(Requirement) Without the pictures, restate all of the data below word for word.

[Collected data entries]
::::::
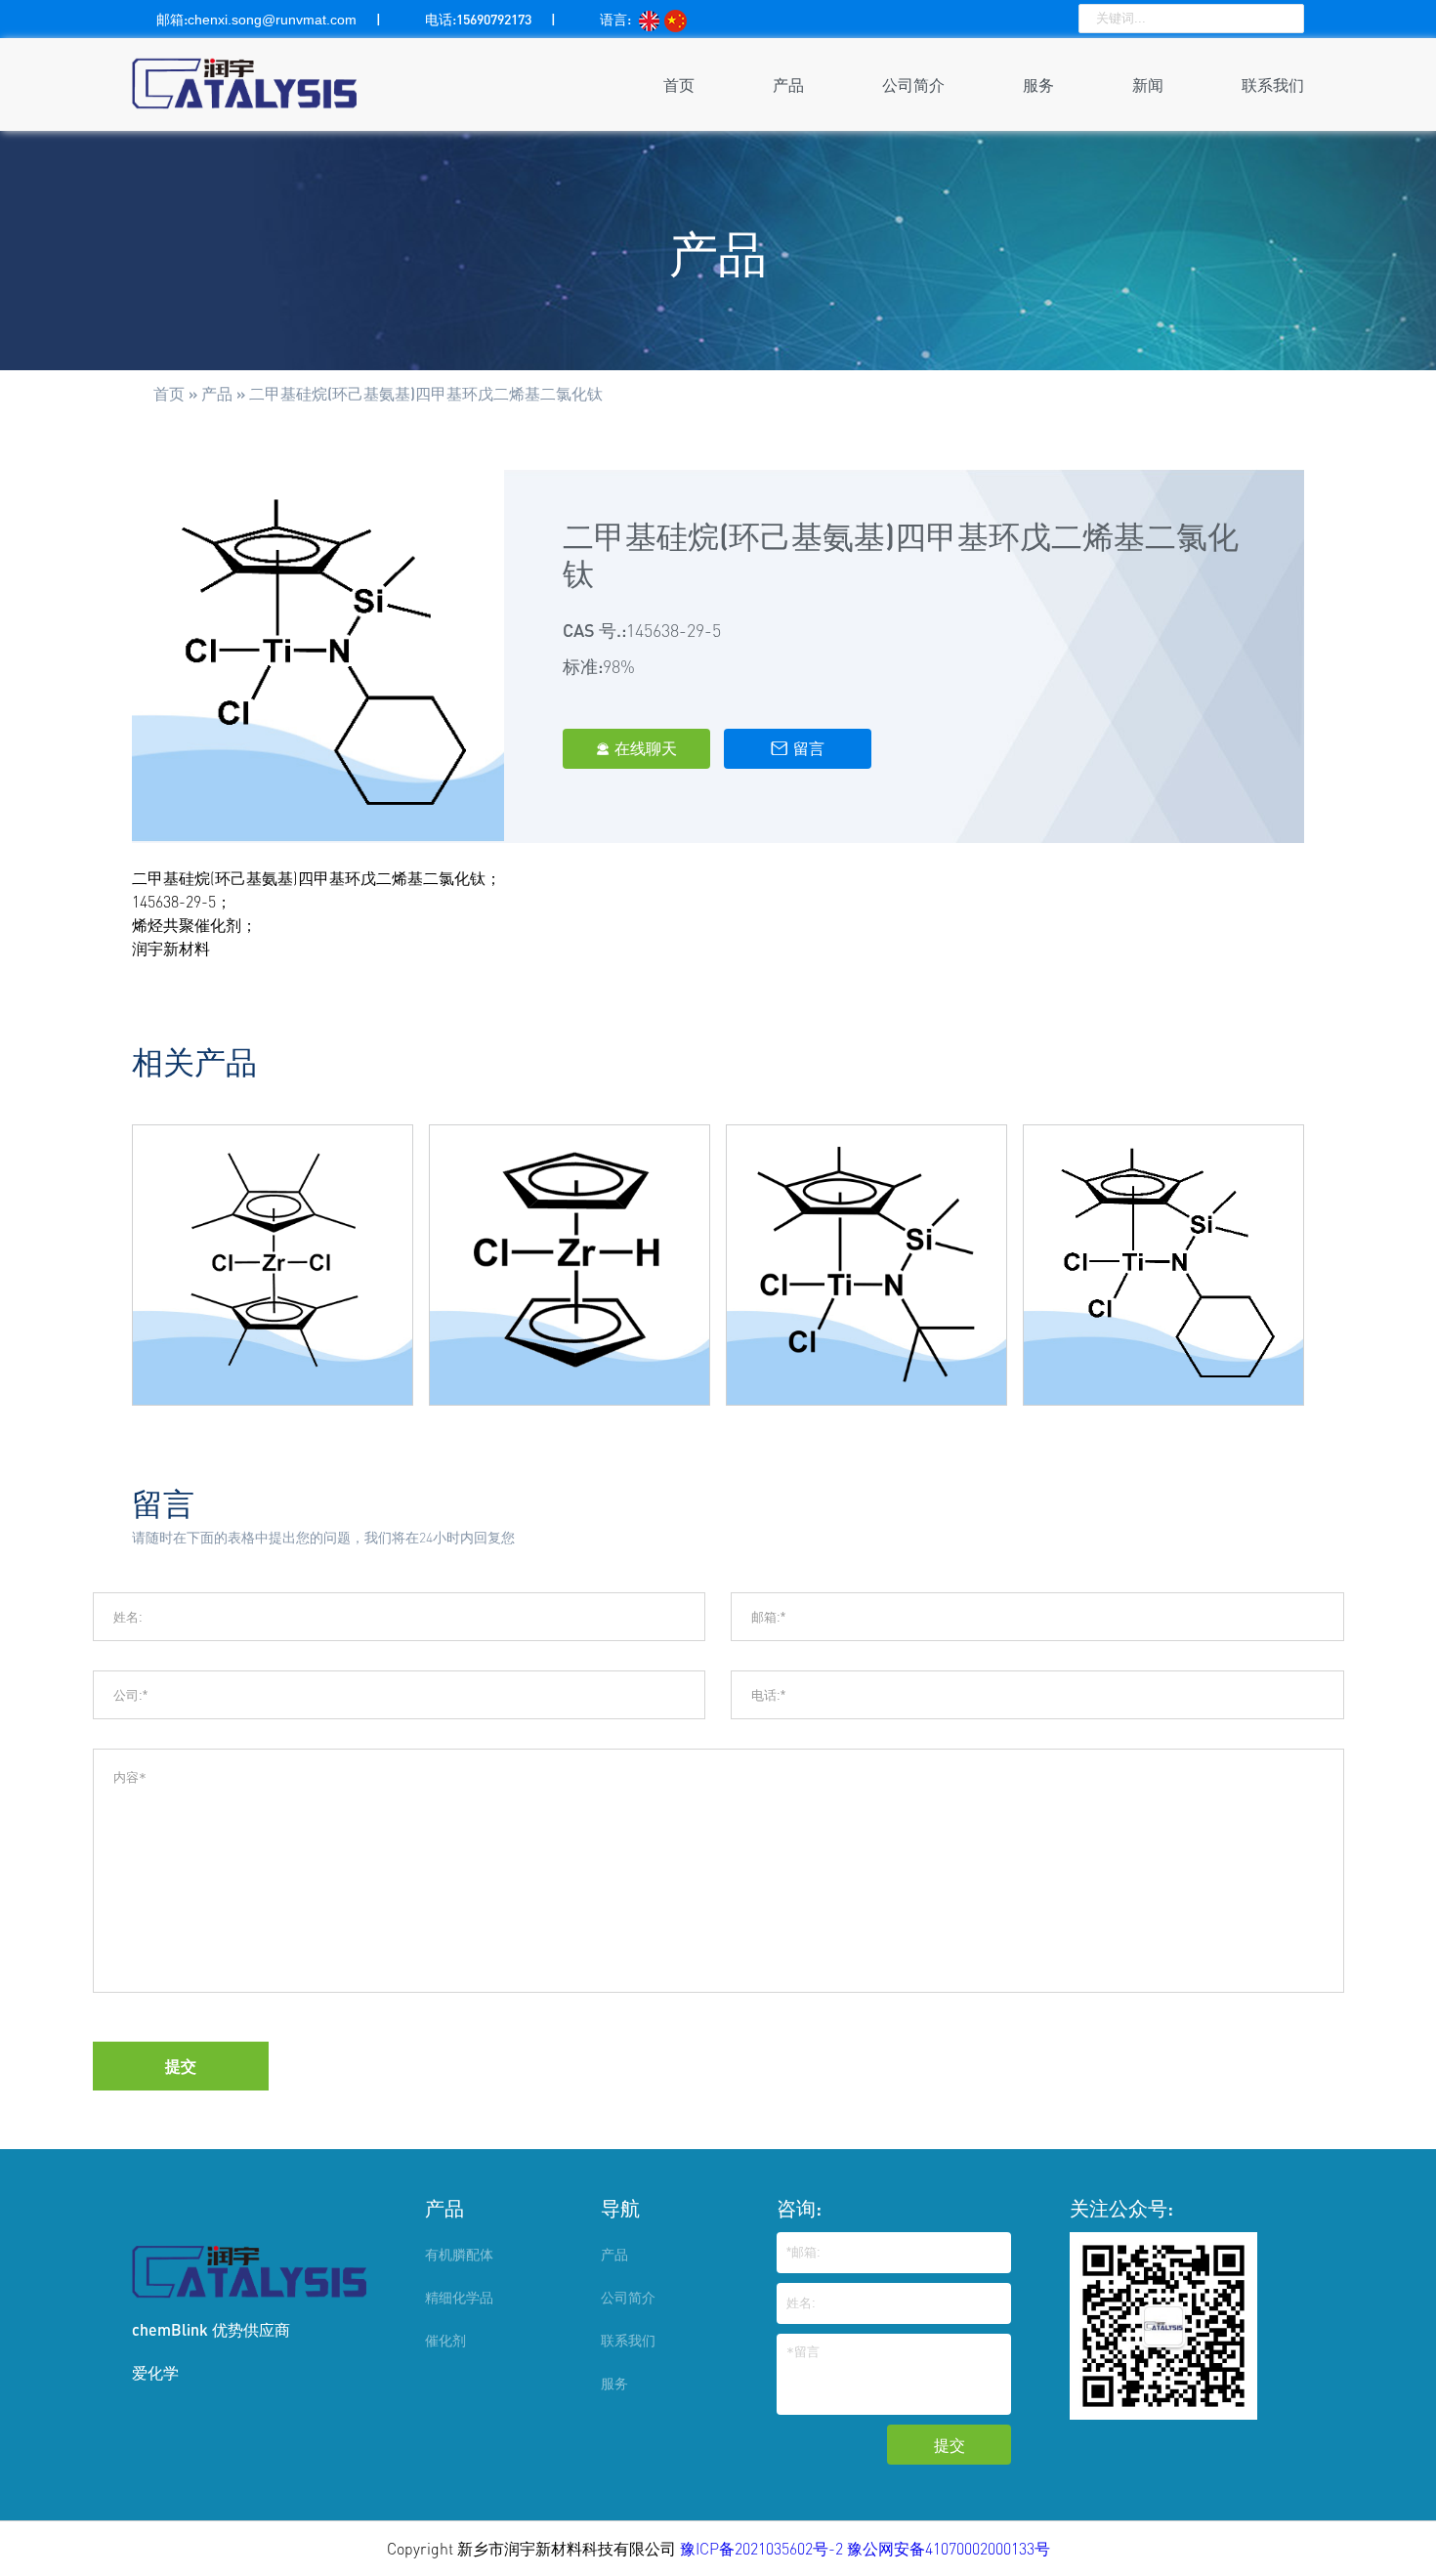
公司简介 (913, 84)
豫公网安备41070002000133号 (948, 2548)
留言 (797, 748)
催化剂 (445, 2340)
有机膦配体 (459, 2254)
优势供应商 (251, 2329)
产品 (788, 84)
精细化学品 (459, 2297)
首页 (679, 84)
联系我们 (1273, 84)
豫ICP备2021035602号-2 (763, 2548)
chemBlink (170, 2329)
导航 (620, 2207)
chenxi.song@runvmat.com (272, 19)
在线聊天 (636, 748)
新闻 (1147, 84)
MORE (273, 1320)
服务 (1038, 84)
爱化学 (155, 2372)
::::::
(Response)
公司简介 (913, 84)
豫公网安备41070002000133号 (948, 2548)
留言 (797, 748)
催化剂 (445, 2340)
有机膦配体 (459, 2254)
优势供应商 (251, 2329)
产品 (788, 84)
精细化学品 (459, 2297)
首页 (679, 84)
联系我们 (1273, 84)
豫ICP备2021035602号-2 (763, 2548)
chemBlink (170, 2329)
导航 (620, 2207)
chenxi.song@runvmat.com (272, 19)
在线聊天 (636, 748)
新闻 (1147, 84)
MORE (273, 1320)
服务 (1038, 84)
爱化学 (155, 2372)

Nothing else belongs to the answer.